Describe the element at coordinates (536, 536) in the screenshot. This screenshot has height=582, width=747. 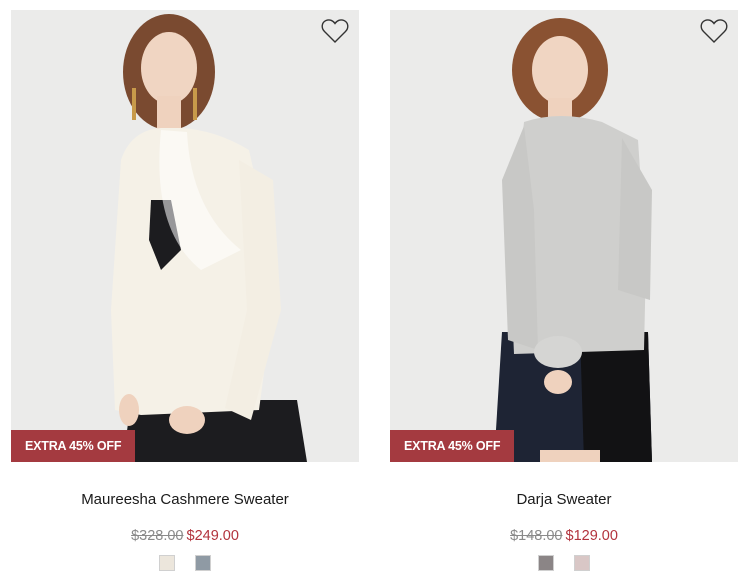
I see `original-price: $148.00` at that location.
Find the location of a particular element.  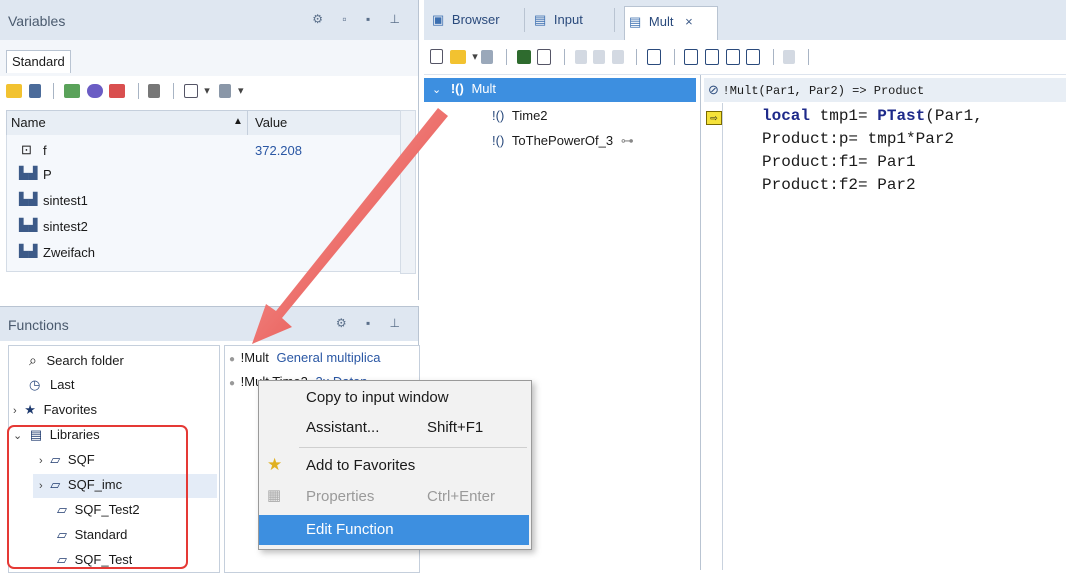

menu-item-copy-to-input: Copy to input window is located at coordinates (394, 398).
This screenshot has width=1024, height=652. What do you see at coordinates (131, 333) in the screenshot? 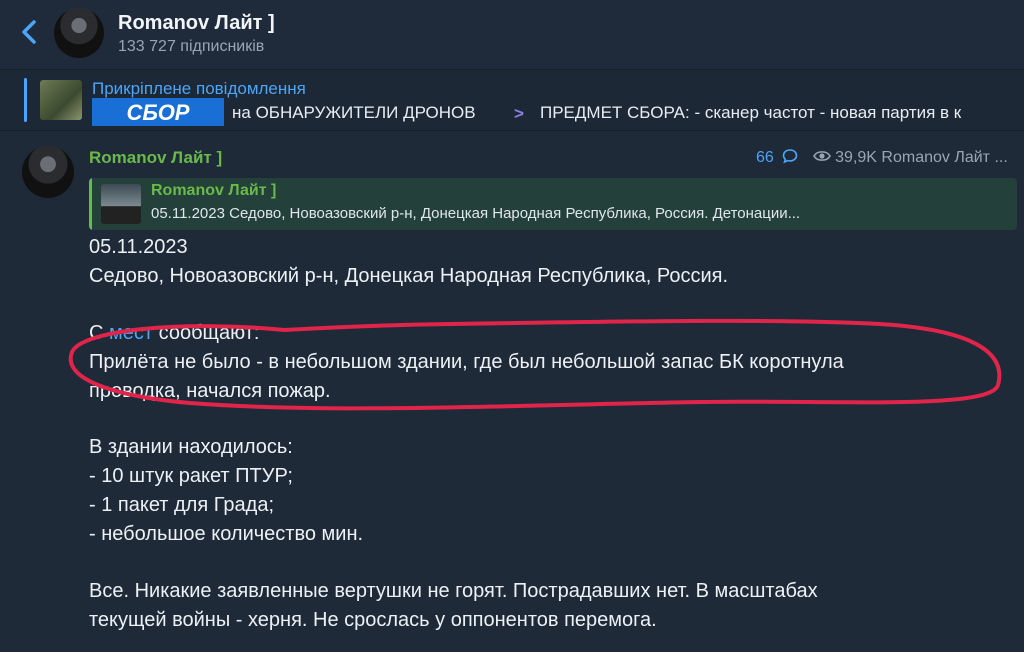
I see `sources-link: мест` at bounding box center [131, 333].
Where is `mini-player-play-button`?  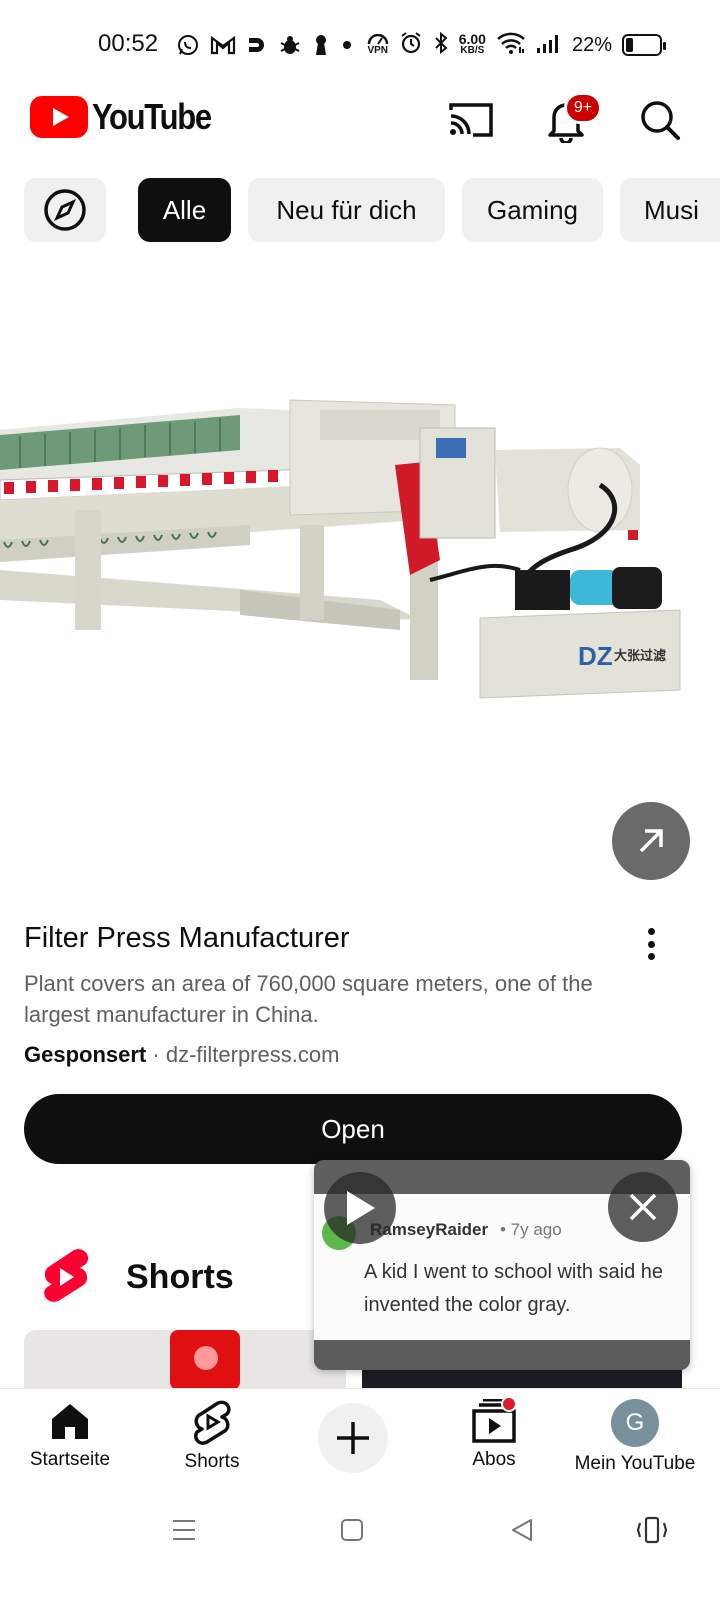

══════════

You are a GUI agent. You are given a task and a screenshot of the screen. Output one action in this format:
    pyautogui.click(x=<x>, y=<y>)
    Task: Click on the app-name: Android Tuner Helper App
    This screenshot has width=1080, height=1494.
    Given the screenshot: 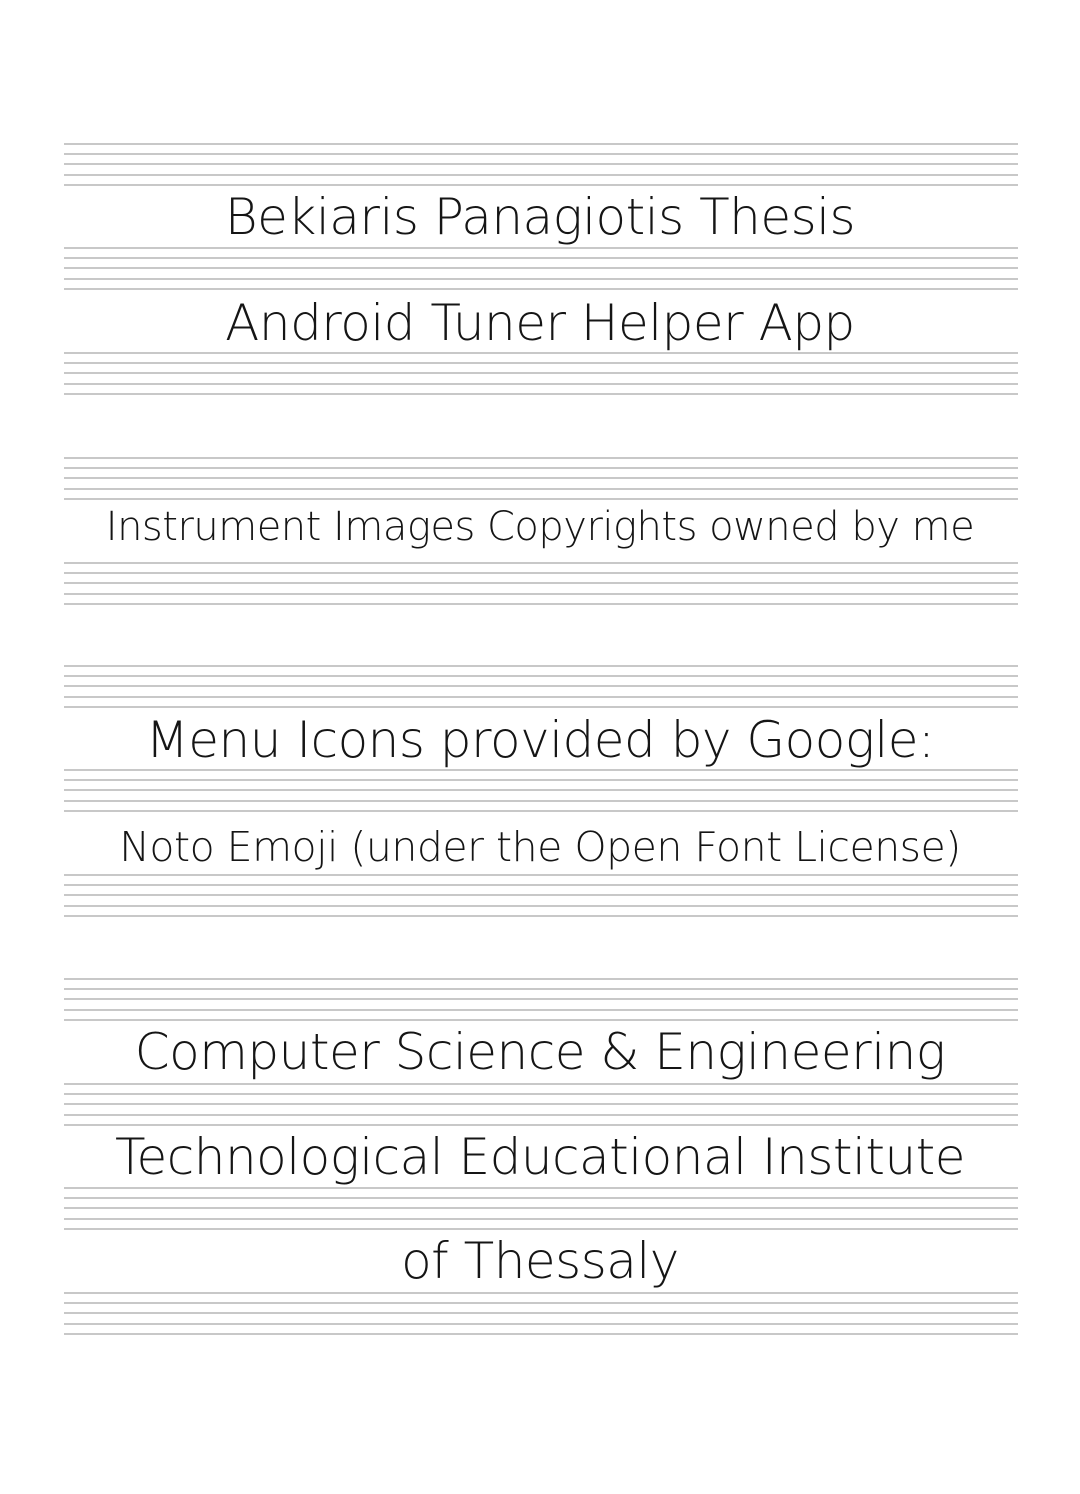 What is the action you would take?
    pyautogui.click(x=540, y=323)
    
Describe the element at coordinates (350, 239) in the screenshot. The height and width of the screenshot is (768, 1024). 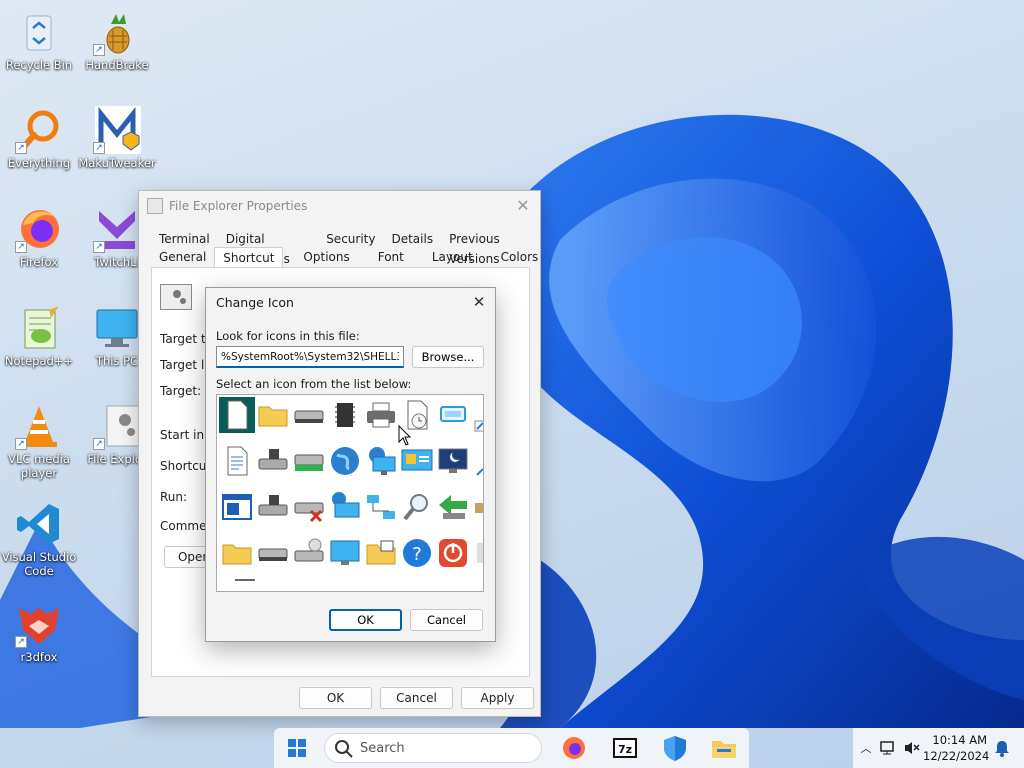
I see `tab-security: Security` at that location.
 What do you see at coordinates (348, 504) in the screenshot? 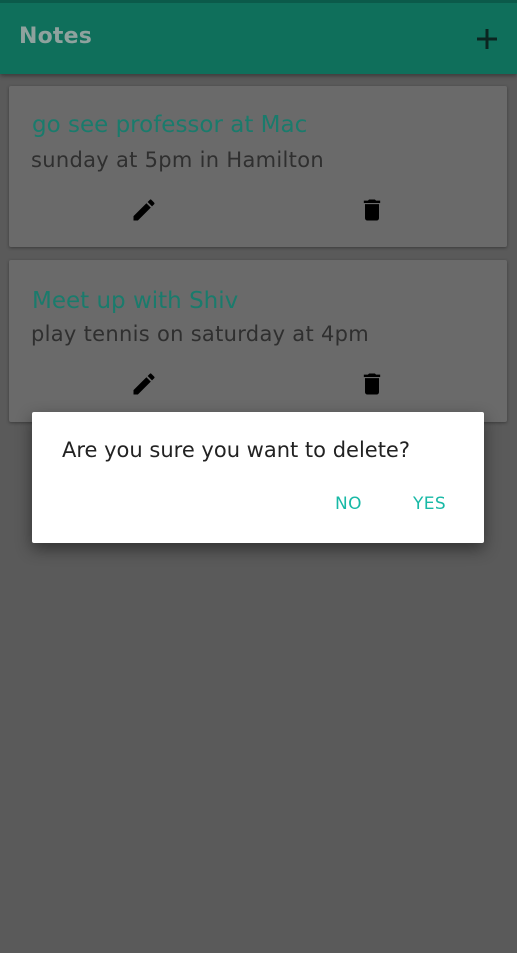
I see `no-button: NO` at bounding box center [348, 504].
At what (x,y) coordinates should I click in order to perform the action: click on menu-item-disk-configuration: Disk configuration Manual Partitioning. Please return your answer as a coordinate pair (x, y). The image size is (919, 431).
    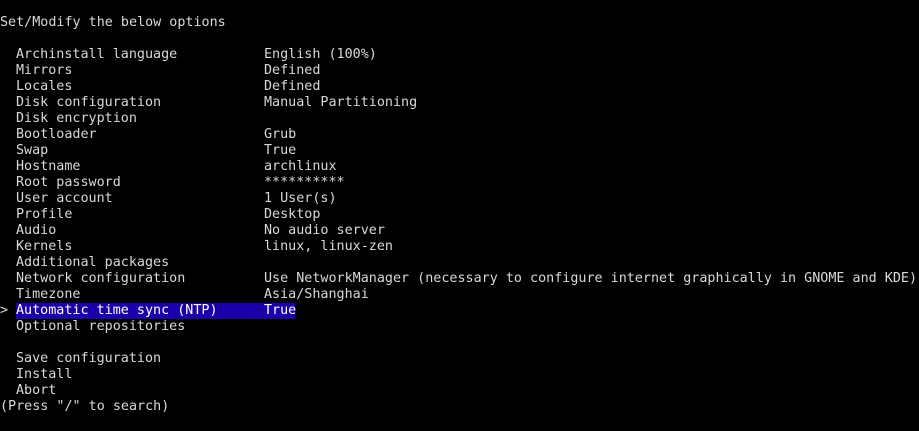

══════════

Task item:
Quote the records from the line with "Describe the element at coordinates (350, 239)" to the line with "At what (x,y)", including both of those lines, and leave the pictures out.

Result of the task:
Describe the element at coordinates (350, 239) in the screenshot. The height and width of the screenshot is (768, 1024). 
I see `tab-security: Security` at that location.
 What do you see at coordinates (348, 504) in the screenshot? 
I see `no-button: NO` at bounding box center [348, 504].
At what (x,y) coordinates should I click in order to perform the action: click on menu-item-disk-configuration: Disk configuration Manual Partitioning. Please return your answer as a coordinate pair (x, y). The image size is (919, 431).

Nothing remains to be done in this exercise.